THE TASK:
Within the listing below, please copy exactly the lines between the line holding "2020年8月 (54, 1119)" and the line holding "Indeedについて (65, 2485)", inclusive.

INFORMATION PROVIDED:
——————

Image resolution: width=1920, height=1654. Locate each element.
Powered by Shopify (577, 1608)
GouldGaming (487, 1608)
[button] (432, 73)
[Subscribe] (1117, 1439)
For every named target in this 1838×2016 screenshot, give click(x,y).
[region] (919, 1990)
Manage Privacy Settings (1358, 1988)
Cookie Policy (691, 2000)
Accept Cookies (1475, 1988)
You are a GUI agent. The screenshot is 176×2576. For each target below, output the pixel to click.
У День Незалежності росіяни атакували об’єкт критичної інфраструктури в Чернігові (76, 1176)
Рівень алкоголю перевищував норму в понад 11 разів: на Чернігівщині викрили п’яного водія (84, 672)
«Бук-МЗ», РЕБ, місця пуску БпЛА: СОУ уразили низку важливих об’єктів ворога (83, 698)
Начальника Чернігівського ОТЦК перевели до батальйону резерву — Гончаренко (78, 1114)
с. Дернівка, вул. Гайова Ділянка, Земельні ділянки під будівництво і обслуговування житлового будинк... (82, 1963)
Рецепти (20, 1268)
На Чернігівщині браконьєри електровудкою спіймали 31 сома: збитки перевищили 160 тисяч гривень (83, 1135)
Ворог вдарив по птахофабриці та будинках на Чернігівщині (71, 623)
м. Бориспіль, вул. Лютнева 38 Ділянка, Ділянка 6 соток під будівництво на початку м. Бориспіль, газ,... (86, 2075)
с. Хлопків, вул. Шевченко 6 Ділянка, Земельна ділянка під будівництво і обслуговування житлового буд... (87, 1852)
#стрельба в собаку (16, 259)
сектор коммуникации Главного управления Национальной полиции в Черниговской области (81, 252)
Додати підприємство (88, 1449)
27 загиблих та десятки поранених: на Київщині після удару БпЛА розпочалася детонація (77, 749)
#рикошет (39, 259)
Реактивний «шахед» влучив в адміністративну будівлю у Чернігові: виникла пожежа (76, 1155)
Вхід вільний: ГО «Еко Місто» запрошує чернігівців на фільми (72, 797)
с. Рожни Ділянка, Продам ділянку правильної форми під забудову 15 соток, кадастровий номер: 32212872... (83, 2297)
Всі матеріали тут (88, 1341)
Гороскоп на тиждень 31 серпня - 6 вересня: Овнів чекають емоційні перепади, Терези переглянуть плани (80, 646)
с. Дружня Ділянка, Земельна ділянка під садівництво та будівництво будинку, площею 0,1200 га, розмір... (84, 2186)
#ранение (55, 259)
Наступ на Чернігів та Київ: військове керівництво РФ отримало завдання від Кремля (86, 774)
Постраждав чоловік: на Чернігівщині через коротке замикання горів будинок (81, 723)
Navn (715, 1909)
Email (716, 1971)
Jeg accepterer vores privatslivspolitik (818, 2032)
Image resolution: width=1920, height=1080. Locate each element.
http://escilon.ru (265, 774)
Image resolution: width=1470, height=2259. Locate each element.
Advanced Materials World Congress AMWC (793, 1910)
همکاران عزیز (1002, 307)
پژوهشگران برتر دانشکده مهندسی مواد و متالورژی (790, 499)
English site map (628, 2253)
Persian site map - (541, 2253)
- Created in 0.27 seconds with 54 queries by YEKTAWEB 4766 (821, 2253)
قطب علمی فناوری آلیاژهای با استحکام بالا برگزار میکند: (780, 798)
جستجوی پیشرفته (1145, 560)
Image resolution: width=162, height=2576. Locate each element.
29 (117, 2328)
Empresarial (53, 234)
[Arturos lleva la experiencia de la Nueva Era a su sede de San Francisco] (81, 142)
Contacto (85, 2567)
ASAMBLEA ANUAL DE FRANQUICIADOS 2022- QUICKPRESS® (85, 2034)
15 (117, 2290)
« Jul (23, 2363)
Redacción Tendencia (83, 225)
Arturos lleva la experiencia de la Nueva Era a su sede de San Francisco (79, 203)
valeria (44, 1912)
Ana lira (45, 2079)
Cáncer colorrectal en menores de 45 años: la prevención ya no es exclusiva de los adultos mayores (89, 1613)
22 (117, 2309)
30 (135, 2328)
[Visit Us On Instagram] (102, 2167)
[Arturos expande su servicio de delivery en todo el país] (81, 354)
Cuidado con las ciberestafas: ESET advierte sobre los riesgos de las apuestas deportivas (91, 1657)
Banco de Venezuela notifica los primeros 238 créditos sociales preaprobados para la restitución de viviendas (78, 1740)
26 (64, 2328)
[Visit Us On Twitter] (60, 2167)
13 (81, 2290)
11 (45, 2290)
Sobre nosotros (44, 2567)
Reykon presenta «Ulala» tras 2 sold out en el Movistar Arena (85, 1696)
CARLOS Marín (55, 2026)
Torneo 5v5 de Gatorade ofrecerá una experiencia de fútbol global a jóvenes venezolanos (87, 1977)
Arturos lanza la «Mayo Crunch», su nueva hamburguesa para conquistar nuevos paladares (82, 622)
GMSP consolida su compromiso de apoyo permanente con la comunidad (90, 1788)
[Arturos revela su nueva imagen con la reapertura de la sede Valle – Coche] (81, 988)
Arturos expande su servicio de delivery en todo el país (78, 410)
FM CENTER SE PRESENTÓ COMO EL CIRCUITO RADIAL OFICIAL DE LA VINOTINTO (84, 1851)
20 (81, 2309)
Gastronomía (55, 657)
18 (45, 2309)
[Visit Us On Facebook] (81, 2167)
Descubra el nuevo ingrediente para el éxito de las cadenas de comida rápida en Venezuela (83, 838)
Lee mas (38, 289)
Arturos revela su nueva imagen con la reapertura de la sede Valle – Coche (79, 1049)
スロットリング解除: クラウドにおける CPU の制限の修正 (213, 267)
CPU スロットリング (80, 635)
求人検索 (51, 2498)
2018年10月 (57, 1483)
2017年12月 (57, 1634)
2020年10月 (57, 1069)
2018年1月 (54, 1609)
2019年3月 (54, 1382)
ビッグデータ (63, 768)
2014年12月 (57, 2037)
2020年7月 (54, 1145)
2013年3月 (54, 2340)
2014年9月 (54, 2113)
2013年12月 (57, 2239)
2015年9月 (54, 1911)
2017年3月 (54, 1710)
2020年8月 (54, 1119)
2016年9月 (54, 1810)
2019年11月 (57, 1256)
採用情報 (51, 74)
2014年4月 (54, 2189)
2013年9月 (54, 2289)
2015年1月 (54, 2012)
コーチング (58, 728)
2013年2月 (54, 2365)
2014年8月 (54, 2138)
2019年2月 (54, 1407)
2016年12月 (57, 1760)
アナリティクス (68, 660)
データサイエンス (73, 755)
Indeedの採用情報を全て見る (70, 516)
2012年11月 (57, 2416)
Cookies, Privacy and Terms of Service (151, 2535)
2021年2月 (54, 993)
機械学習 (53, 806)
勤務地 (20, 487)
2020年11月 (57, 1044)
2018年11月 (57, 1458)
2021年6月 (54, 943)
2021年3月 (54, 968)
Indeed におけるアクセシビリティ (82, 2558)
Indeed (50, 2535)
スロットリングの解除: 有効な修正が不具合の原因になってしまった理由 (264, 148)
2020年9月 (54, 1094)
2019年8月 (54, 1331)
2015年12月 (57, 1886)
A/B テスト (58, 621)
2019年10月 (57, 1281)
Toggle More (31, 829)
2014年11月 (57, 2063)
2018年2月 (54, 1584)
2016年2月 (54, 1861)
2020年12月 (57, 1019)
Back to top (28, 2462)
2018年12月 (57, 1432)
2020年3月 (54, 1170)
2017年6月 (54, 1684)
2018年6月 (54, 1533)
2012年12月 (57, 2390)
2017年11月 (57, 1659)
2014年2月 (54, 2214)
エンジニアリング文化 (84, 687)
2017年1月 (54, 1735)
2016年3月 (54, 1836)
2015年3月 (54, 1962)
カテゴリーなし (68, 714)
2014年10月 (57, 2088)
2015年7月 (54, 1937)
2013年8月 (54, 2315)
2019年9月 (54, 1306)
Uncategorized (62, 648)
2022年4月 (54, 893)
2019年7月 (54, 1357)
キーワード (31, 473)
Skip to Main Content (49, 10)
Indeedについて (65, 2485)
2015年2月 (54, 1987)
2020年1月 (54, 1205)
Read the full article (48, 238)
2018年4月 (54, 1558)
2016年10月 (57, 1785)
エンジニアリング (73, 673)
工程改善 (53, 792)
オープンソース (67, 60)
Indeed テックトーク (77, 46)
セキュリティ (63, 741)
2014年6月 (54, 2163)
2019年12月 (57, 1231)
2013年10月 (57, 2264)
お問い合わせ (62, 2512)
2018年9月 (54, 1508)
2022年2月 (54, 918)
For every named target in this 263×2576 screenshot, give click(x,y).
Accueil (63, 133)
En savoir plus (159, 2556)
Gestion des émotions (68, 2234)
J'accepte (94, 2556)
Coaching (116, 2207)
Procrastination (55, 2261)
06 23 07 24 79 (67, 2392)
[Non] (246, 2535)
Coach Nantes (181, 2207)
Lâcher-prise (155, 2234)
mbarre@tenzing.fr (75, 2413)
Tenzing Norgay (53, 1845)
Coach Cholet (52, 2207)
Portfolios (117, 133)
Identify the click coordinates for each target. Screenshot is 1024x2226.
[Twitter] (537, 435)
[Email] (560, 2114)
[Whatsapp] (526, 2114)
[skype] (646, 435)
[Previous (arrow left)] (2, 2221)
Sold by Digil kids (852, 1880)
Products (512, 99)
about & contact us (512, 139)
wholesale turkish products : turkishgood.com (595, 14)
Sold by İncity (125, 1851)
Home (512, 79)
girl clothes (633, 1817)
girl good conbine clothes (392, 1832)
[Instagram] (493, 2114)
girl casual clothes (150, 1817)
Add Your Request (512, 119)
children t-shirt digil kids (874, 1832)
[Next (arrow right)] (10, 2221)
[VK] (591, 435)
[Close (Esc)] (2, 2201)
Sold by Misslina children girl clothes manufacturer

——————

RESULT OF THIS TASK:
2020年8月 (54, 1119)
2016年9月 (54, 1810)
2019年11月 (57, 1256)
採用情報 (51, 74)
2014年4月 (54, 2189)
2013年9月 (54, 2289)
2015年1月 (54, 2012)
コーチング (58, 728)
2013年2月 (54, 2365)
2014年8月 (54, 2138)
2019年2月 (54, 1407)
2016年12月 (57, 1760)
アナリティクス (68, 660)
データサイエンス (73, 755)
Indeedの採用情報を全て見る (70, 516)
2012年11月 (57, 2416)
Cookies, Privacy and Terms of Service (151, 2535)
2021年2月 (54, 993)
機械学習 (53, 806)
勤務地 (20, 487)
2020年11月 (57, 1044)
2018年11月 (57, 1458)
2021年6月 (54, 943)
2021年3月 (54, 968)
Indeed におけるアクセシビリティ (82, 2558)
Indeed (50, 2535)
スロットリングの解除: 有効な修正が不具合の原因になってしまった理由 (264, 148)
2020年9月 (54, 1094)
2019年8月 (54, 1331)
2015年12月 (57, 1886)
A/B テスト (58, 621)
2019年10月 (57, 1281)
Toggle More (31, 829)
2014年11月 (57, 2063)
2018年2月 (54, 1584)
2016年2月 (54, 1861)
2020年12月 (57, 1019)
Back to top (28, 2462)
2018年12月 (57, 1432)
2020年3月 (54, 1170)
2017年6月 (54, 1684)
2018年6月 (54, 1533)
2012年12月 (57, 2390)
2017年11月 (57, 1659)
2014年2月 (54, 2214)
エンジニアリング文化 (84, 687)
2017年1月 (54, 1735)
2016年3月 (54, 1836)
2015年3月 (54, 1962)
カテゴリーなし (68, 714)
2014年10月 (57, 2088)
2015年7月 (54, 1937)
2013年8月 (54, 2315)
2019年9月 (54, 1306)
Uncategorized (62, 648)
2022年4月 (54, 893)
2019年7月 (54, 1357)
キーワード (31, 473)
Skip to Main Content (49, 10)
Indeedについて (65, 2485)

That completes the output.